▶ Exercise requirements
Reproduce, word for word, the entries below that start with the line containing "You are a GUI" and end with the line containing "(512, 319).", including both of those lines.

####################

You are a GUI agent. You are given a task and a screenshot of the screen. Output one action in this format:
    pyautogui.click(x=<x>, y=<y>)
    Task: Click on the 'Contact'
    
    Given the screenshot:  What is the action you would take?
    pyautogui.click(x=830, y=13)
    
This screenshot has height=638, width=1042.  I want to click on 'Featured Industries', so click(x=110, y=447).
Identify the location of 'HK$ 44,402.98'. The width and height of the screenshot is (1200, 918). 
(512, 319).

####################

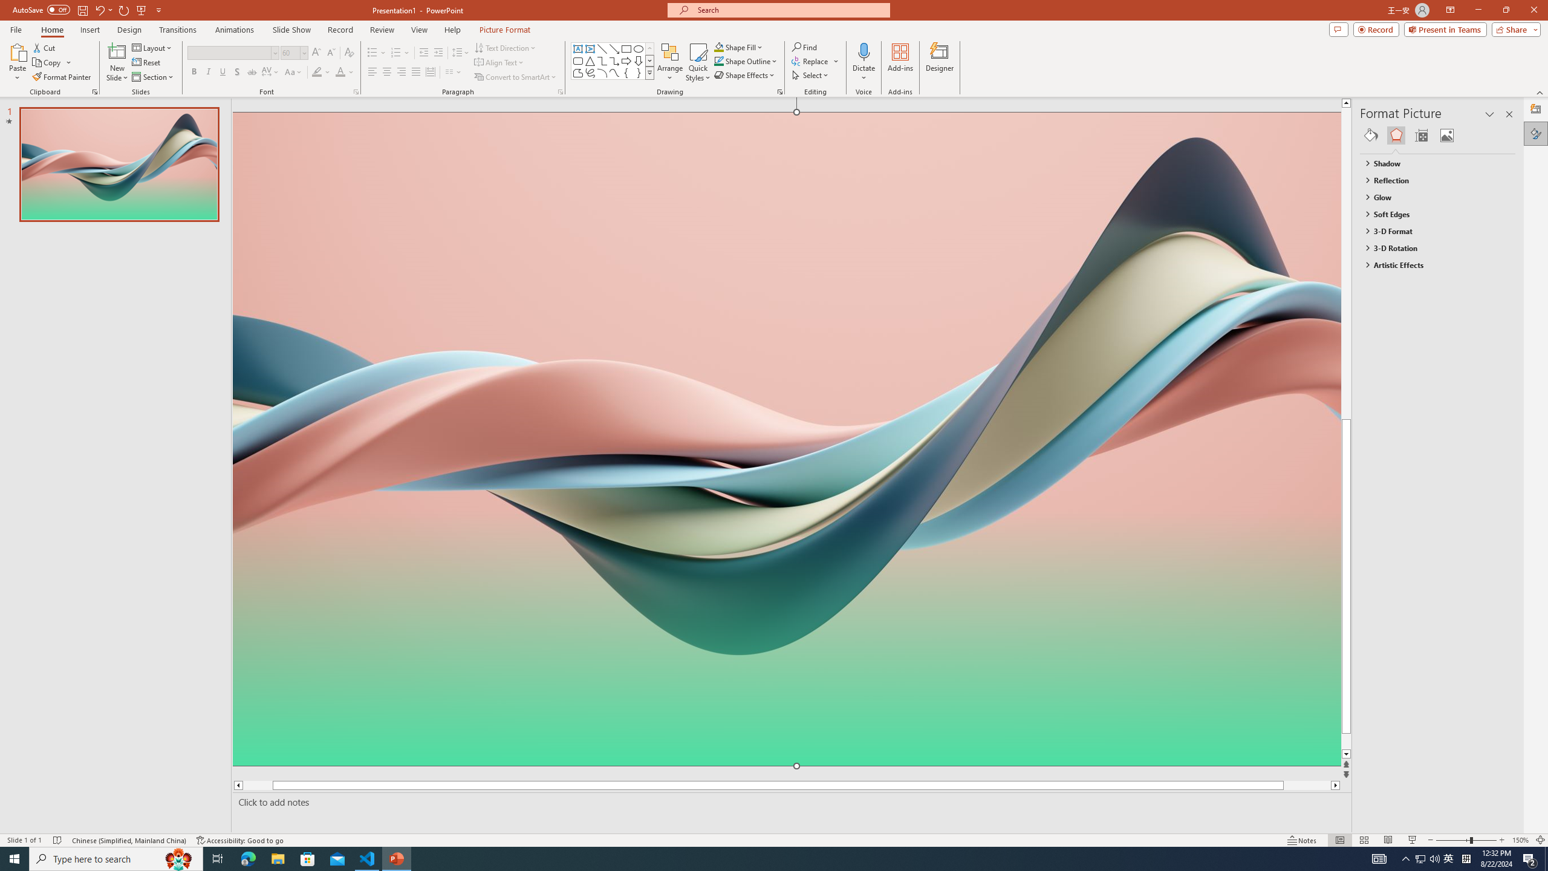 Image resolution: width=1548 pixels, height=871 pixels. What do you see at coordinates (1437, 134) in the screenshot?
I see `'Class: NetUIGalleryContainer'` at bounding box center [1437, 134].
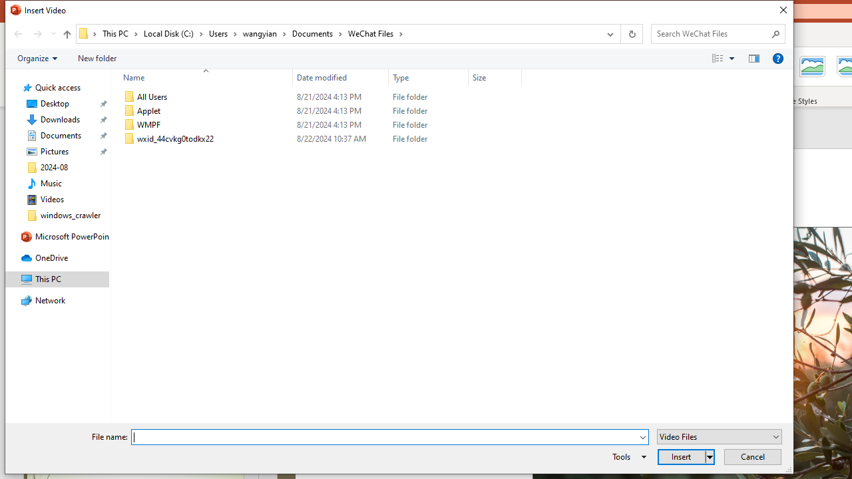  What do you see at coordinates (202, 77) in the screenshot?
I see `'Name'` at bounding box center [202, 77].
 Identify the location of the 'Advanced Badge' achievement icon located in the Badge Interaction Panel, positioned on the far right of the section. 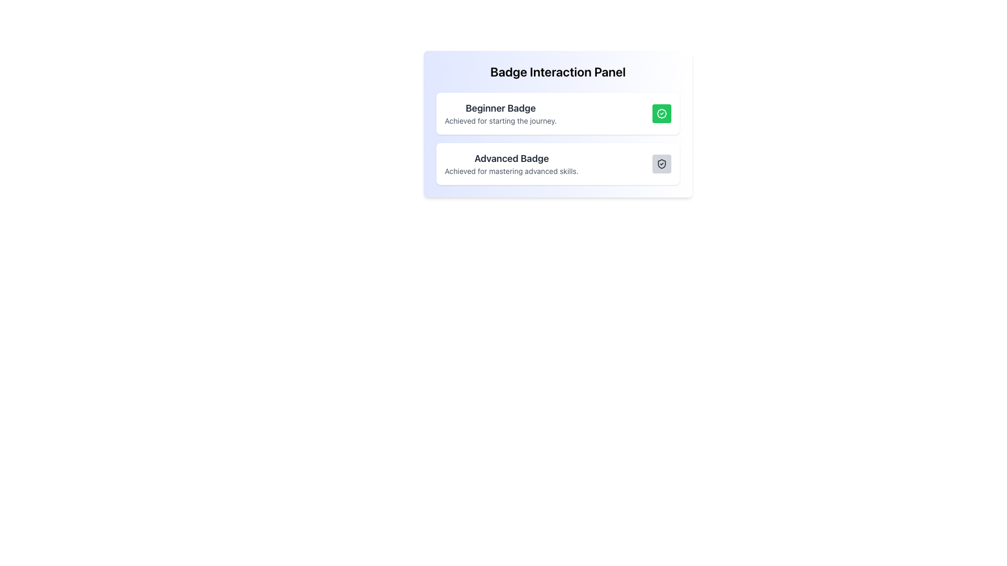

####################

▶ Exercise result
You are a GUI agent. You are given a task and a screenshot of the screen. Output one action in this format:
    pyautogui.click(x=<x>, y=<y>)
    Task: Click on the 'Contact'
    
    Given the screenshot:  What is the action you would take?
    pyautogui.click(x=830, y=13)
    
This screenshot has height=638, width=1042.  I want to click on 'Featured Industries', so click(x=110, y=447).
Identify the location of 'HK$ 44,402.98'. The width and height of the screenshot is (1200, 918). 
(512, 319).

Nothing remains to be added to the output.